● Data entries

▬▬▬▬▬▬▬▬▬▬

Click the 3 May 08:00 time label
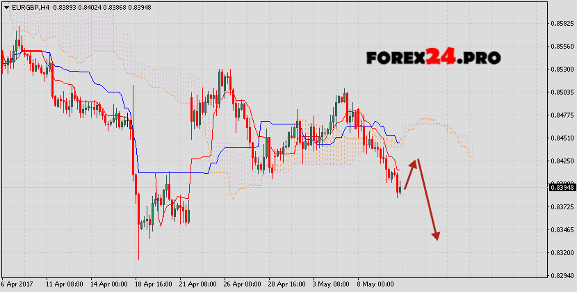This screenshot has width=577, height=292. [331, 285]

▬▬▬▬▬▬▬▬▬▬

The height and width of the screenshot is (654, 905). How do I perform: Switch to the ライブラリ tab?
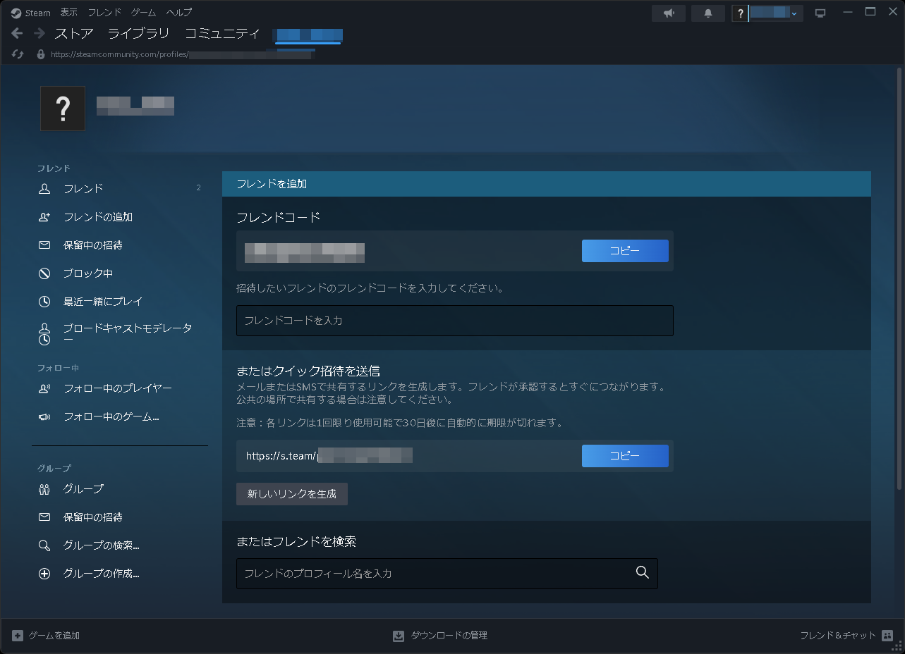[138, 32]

▬▬▬▬▬▬▬▬▬▬

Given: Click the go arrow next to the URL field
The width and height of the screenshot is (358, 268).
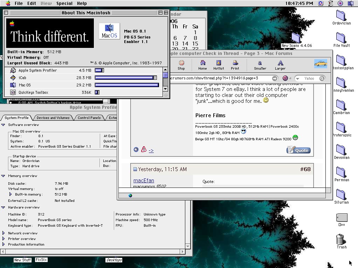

▬▬▬▬▬▬▬▬▬▬

● Short problem
Render the lines from the one containing "Given: Click the" through the one containing "The width and", both included, as a JSON array of strings with one string per line and blank lines omitted.

● Exercise solution
[
  "Given: Click the go arrow next to the URL field",
  "The width and height of the screenshot is (358, 268)."
]